Description: Human eyes and human motion are two important human behaviours/modalities and have great relevance for a variety of applications in computer vision and human-computer interaction. More specifically, human eye gaze signals can be used for gaze-based interactions, gaze-contingent rendering, as well as gaze-based activity recognition. Human motion information is significant for assistive devices, autonomous driving, as well as virtual and augmented reality. In our daily activities, human eyes and human motion are strongly correlated, i.e. they have significant influences on each other. Recently, multimodal learning approaches have demonstrated superior performance on exploring the links between different modalities. Therefore, it would be very interesting to explore the correlations between human eyes and human motion using multimodal learning methods.
Goal:
- Estimate eye gaze from human motion
- Forecast eye gaze in the future from past eye gaze and human motion
- Estimate human motion from eye gaze
- Forecast human motion in the future from past motion and eye gaze
Supervisor: Zhiming Hu
Distribution: 70% Implementation, 10% Literature, 20% Analysis
Requirements: Good knowledge of deep learning, strong programming skills in Python and PyTorch. Preferable: Knowledge of multimodal learning.

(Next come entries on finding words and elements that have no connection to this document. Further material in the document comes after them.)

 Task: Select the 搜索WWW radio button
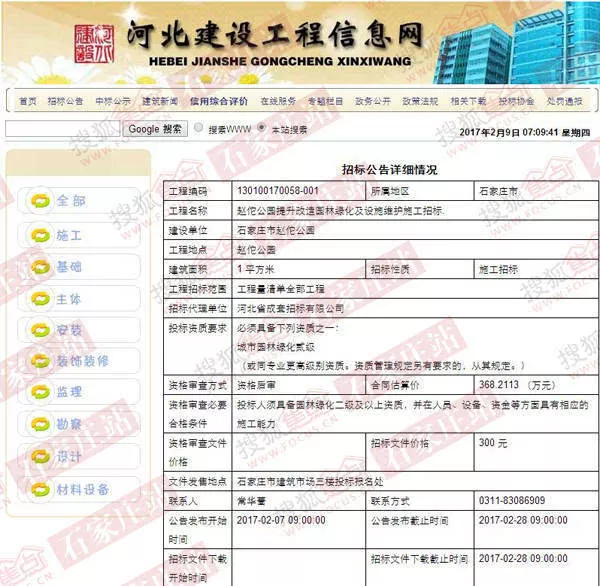[199, 128]
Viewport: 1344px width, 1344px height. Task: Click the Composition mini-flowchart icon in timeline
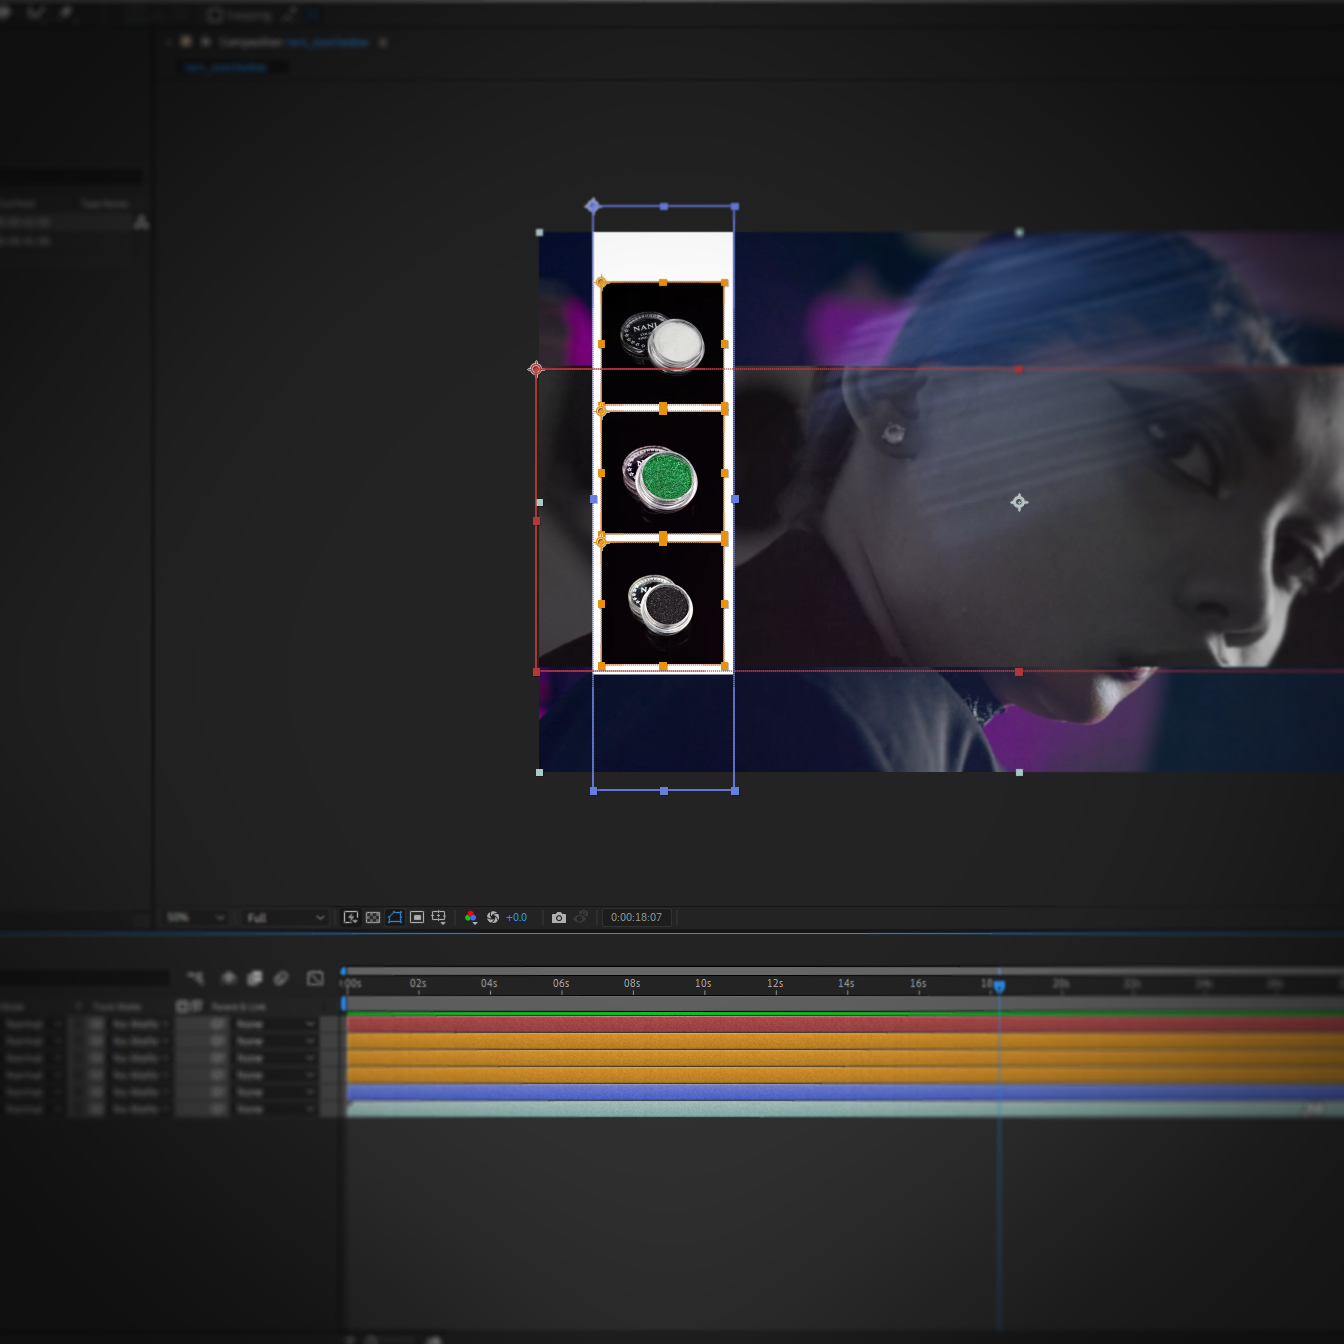click(x=195, y=978)
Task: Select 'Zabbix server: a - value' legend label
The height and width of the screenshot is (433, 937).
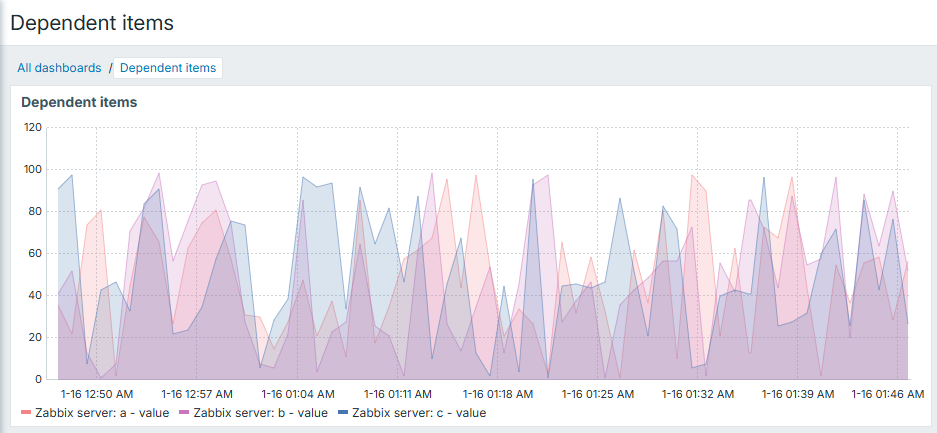Action: 102,412
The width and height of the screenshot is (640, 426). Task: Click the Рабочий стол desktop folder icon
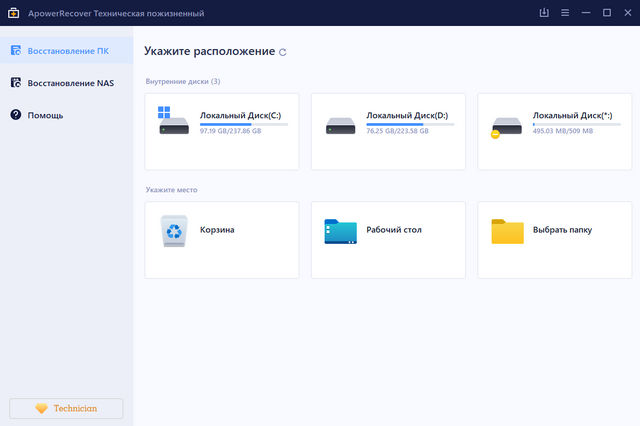click(x=340, y=231)
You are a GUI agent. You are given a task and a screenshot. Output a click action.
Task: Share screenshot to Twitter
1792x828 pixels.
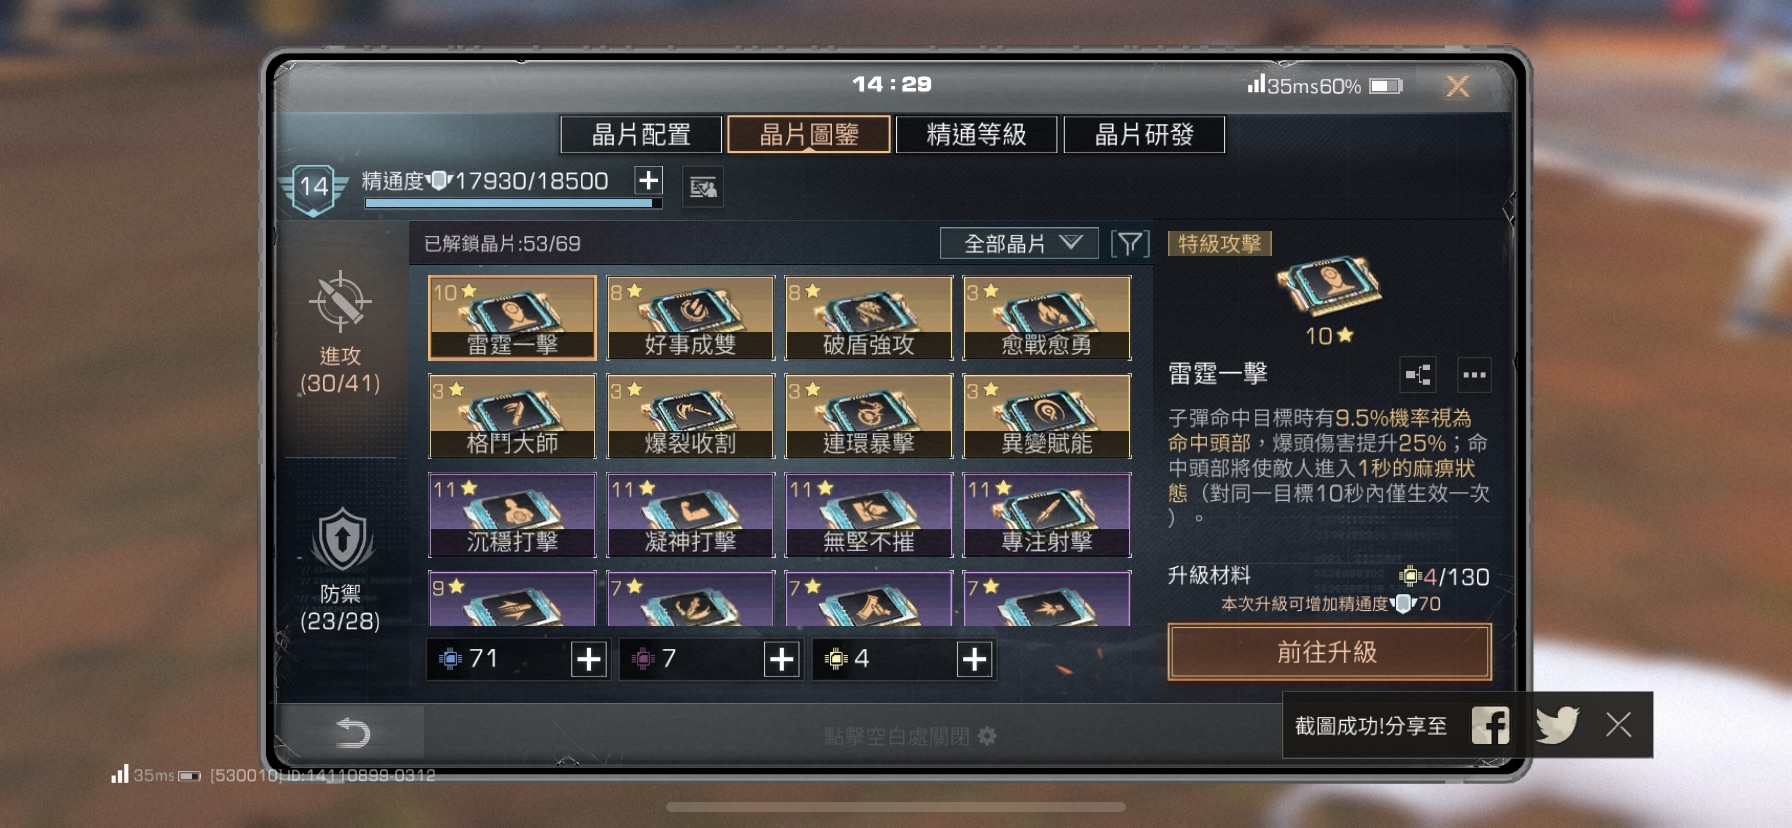(1556, 725)
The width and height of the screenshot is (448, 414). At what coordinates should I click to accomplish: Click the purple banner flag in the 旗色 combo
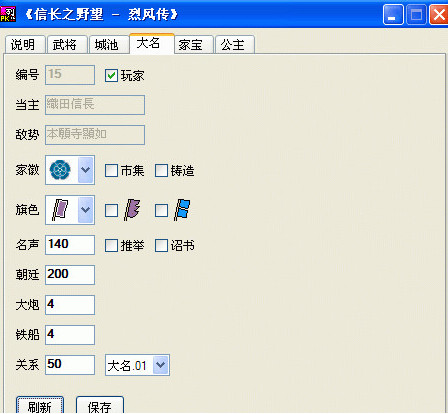tap(60, 210)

Literature: Kratzer, P., et al. 2020. MoGaze: A dataset of full-body motions that includes workspace geometry and eye-gaze. IEEE Robotics and Automation Letters, 6(2), p.367-373.
Hu, Z., et al. (2020). "DGaze: CNN-Based Gaze Prediction in Dynamic Scenes." IEEE Transactions on Visualization and Computer Graphics 26(5): 1902-1911.
Hu, Z. (2021). "FixationNet: Forecasting Eye Fixations in Task-Oriented Virtual Environments." IEEE Transactions on Visualization and Computer Graphics.
Hu, Z., et al. (2021). "EHTask: Recognizing User Tasks from Eye and Head Movements in Immersive Virtual Reality." IEEE Transactions on Visualization and Computer Graphics.
Ma, T., et al. (2022). Progressively Generating Better Initial Guesses Towards Next Stages for High-Quality Human Motion Prediction. Proceedings of the IEEE/CVF Conference on Computer Vision and Pattern Recognition.